PROBLEM REQUIREMENTS
Look through the records below, and copy out every line that holds the string "agent".

DATA RECORDS
++++++++
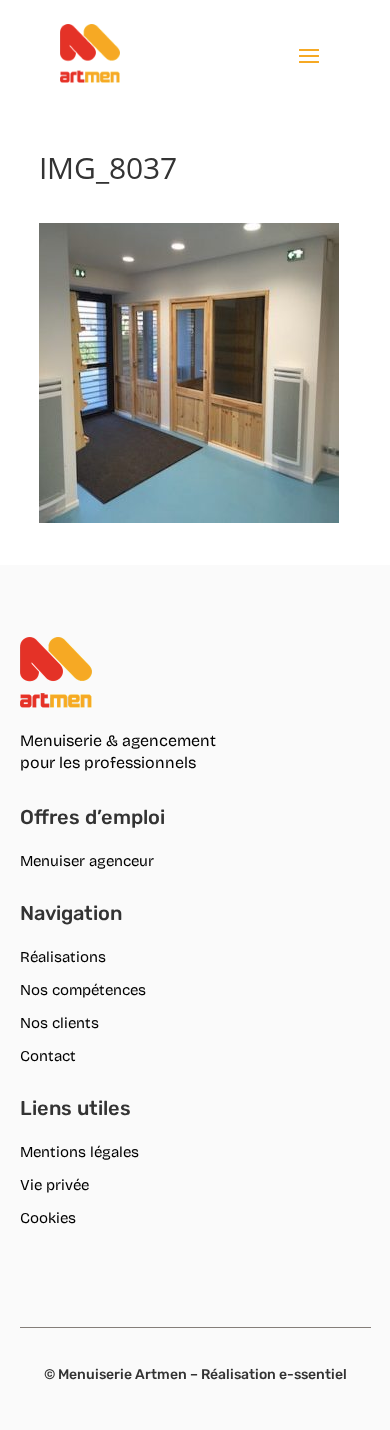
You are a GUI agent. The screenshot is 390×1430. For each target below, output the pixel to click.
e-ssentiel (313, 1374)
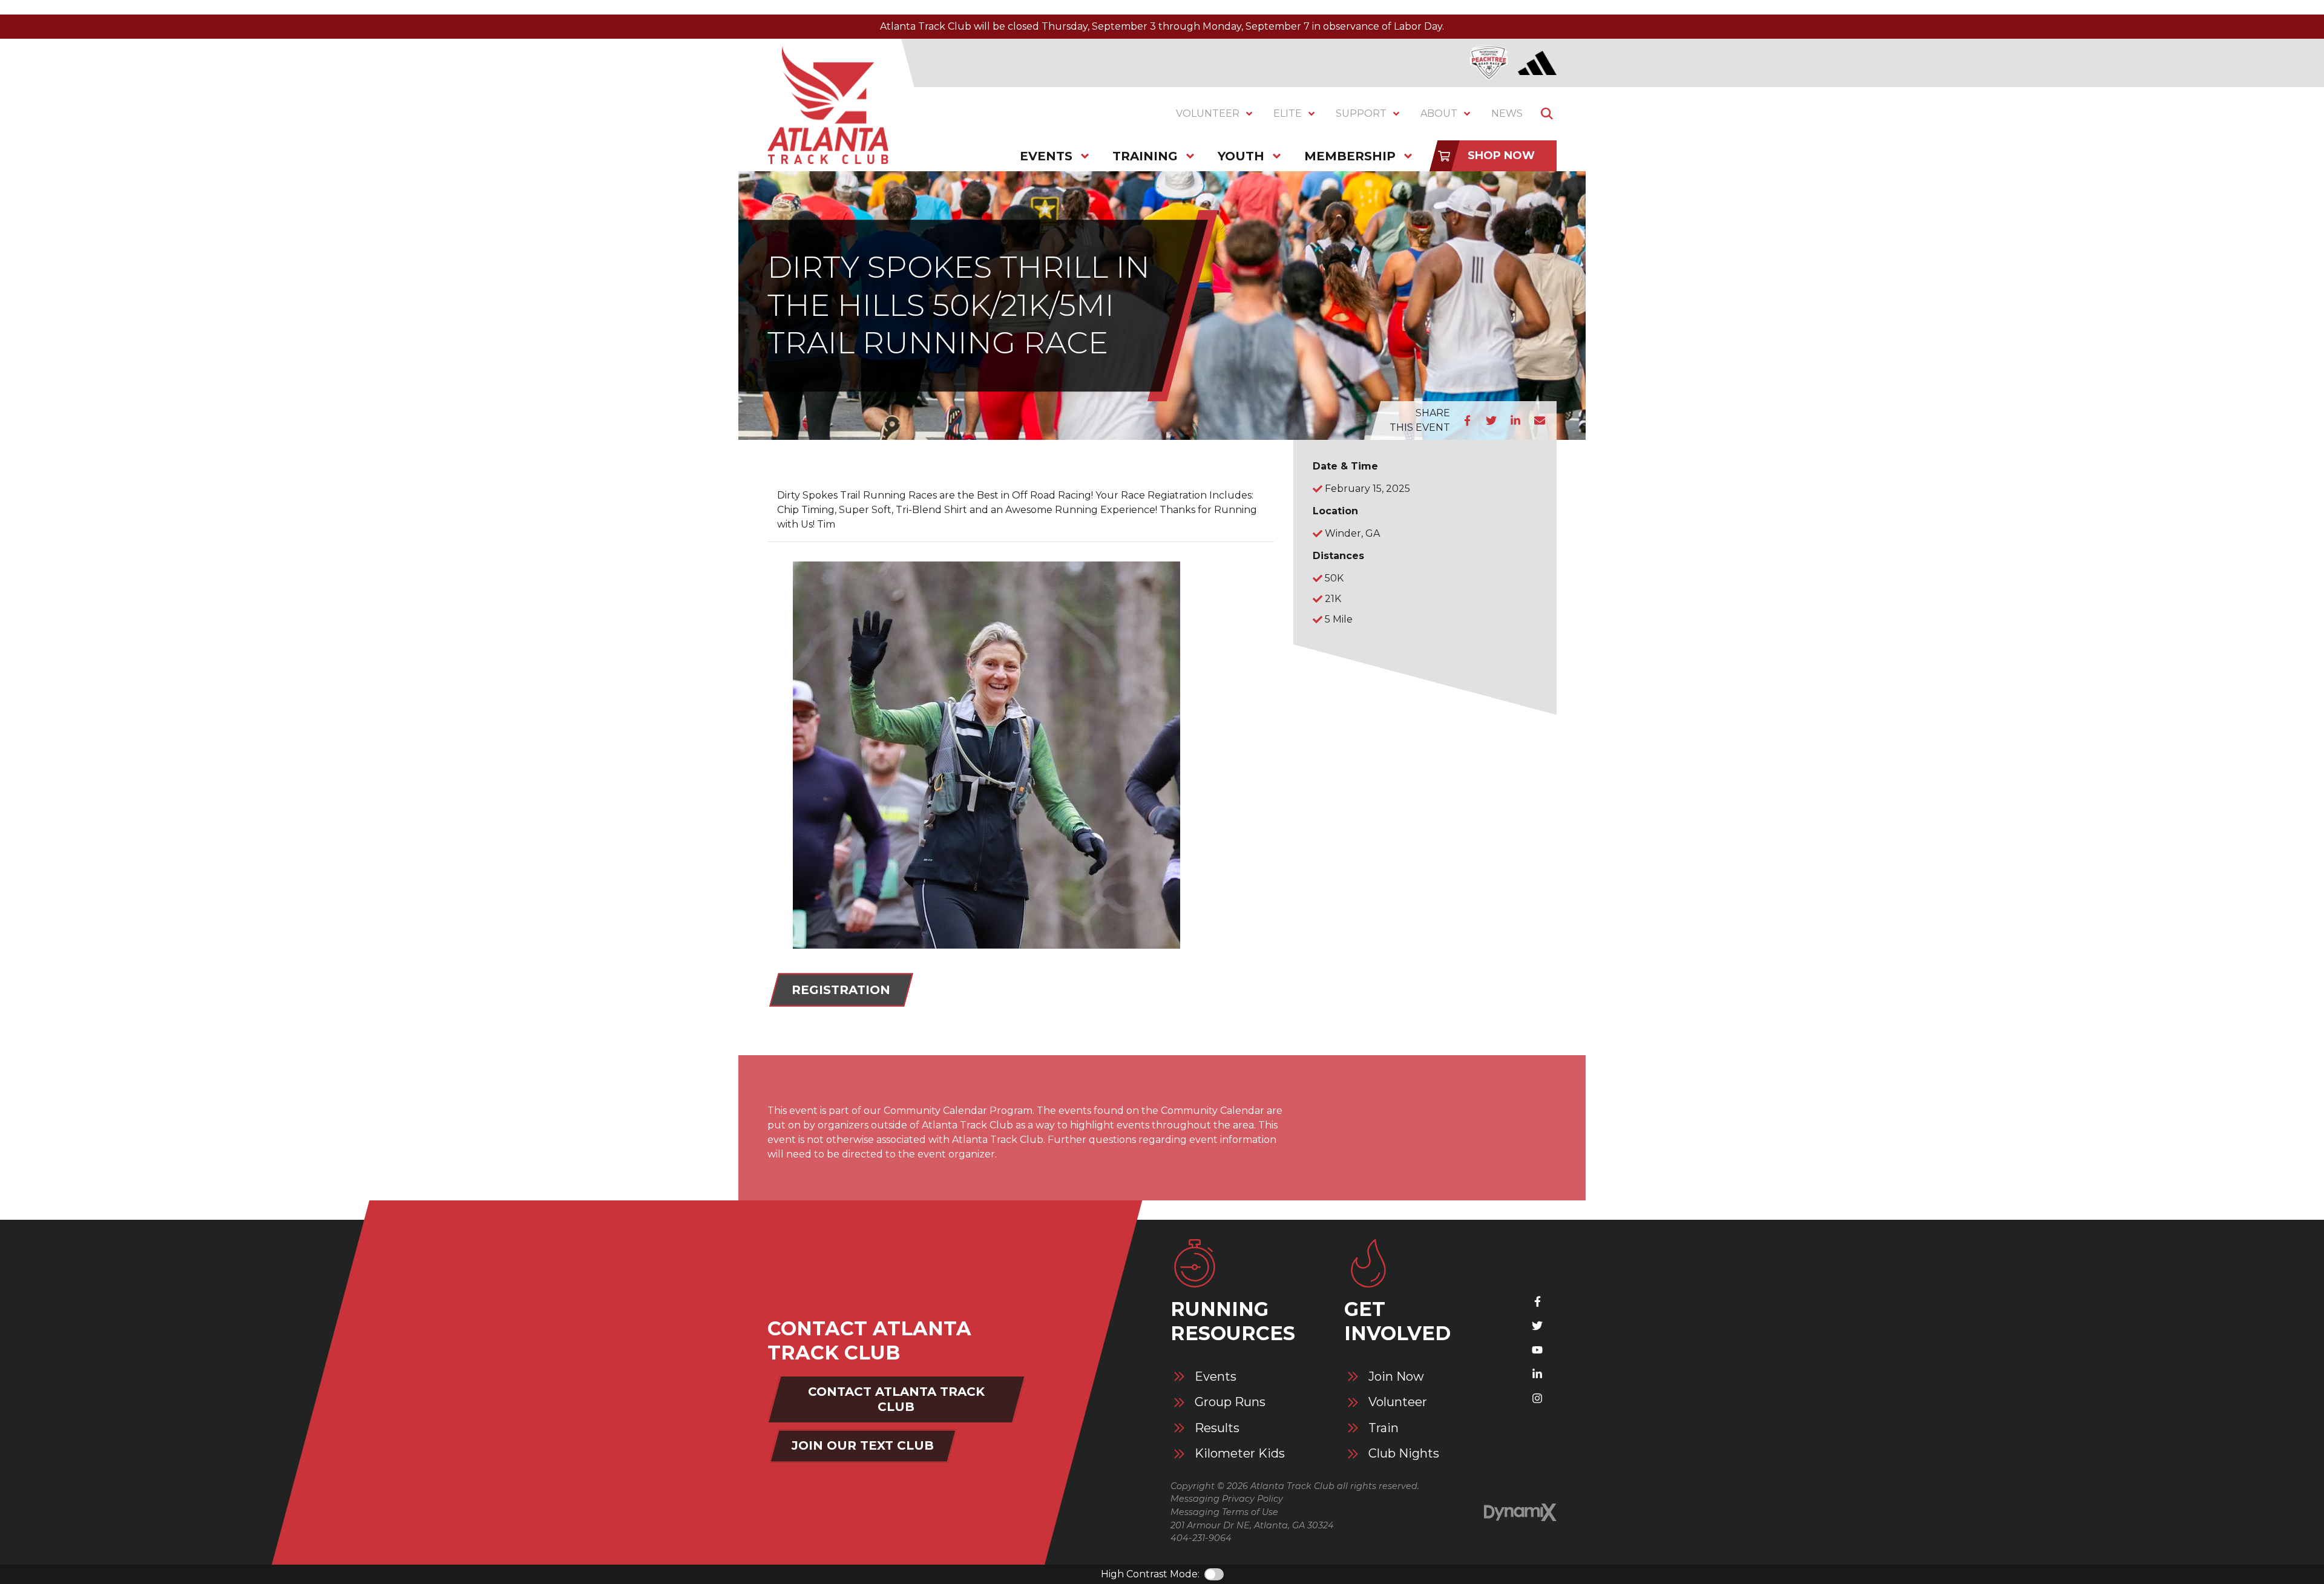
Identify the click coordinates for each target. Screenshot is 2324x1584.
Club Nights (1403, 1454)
++++++++
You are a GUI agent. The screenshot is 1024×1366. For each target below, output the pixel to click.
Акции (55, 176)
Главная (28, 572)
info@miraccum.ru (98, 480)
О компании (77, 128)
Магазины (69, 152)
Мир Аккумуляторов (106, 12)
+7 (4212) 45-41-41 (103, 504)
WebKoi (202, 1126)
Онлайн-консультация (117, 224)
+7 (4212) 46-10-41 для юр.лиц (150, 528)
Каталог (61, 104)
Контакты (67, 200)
++++++++
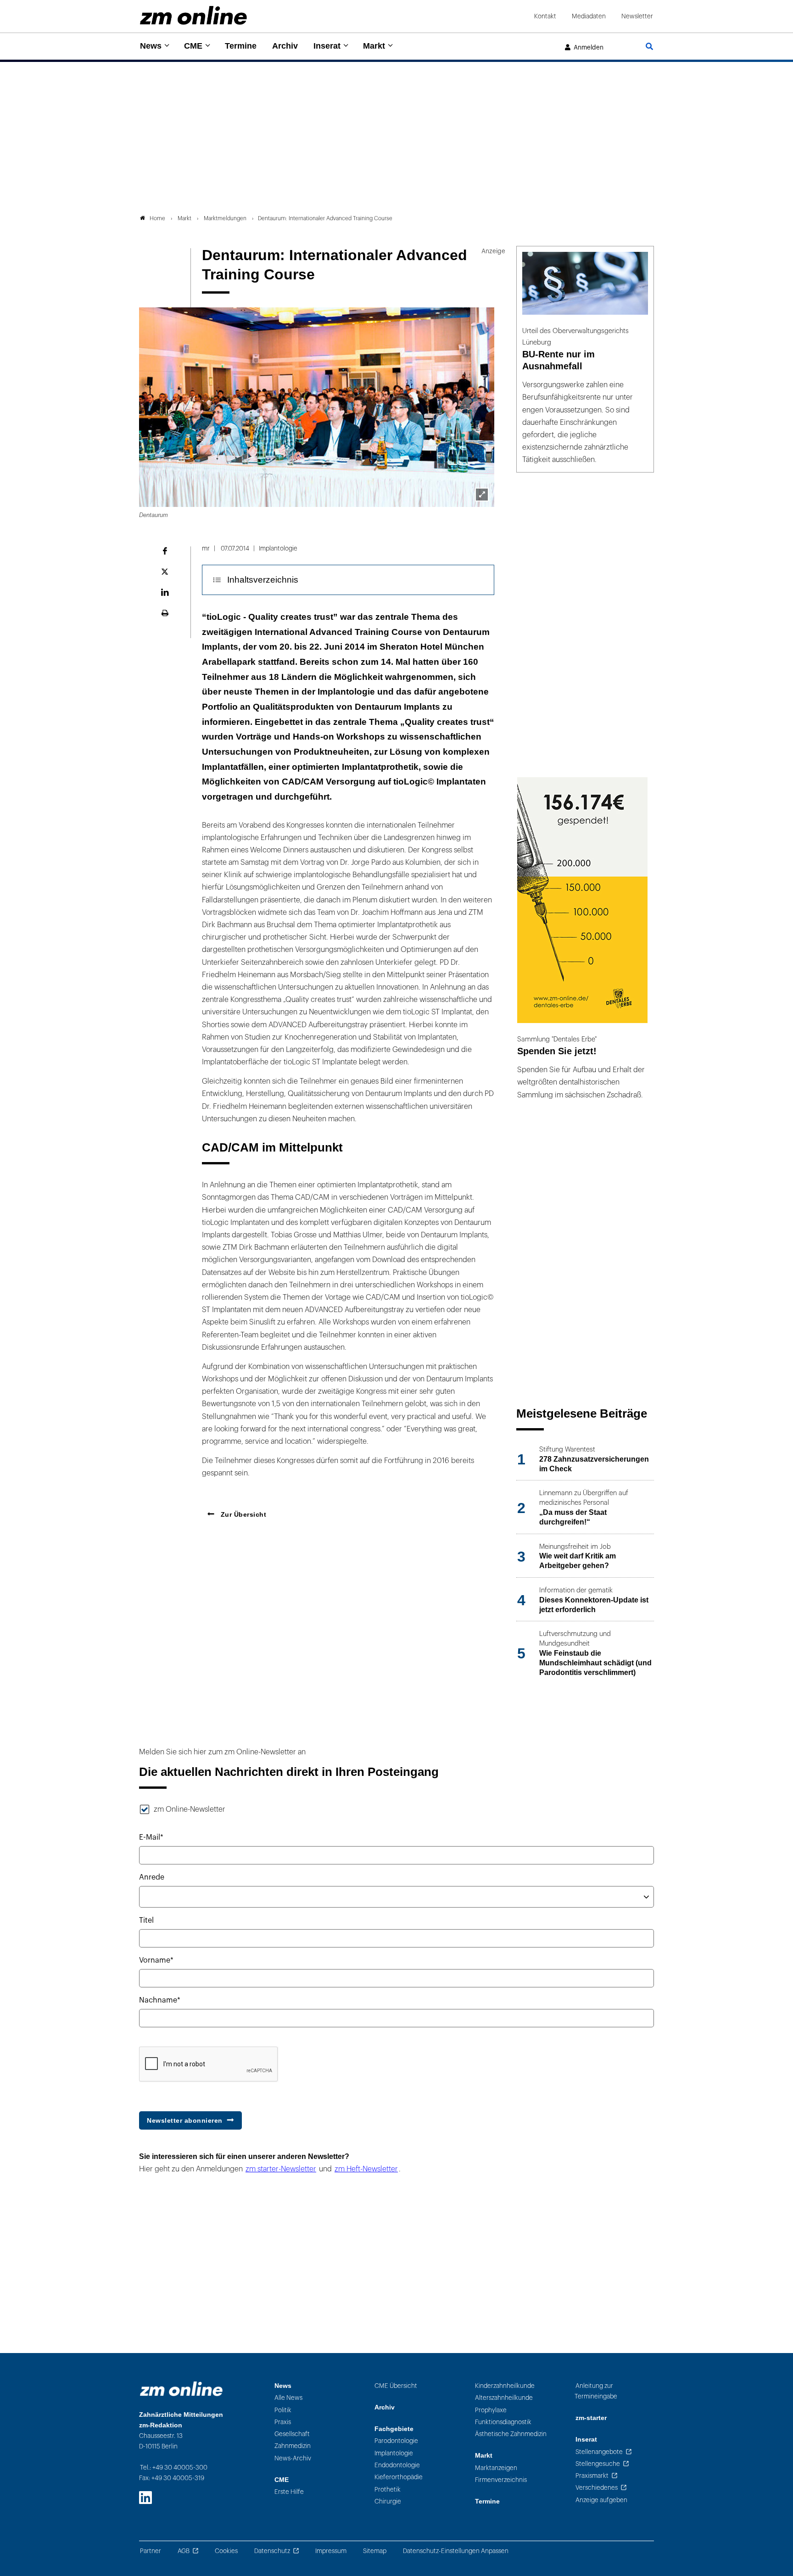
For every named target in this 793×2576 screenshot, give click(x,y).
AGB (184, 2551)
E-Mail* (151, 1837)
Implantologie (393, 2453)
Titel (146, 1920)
++++++++
RESPONSE TO THIS EXERCISE
You are a GUI agent. The screenshot is 390×1430. For each target below, output the pixel to click.
You are a GUI agent. The screenshot is 1024×1366. For each target below, output the pixel to click.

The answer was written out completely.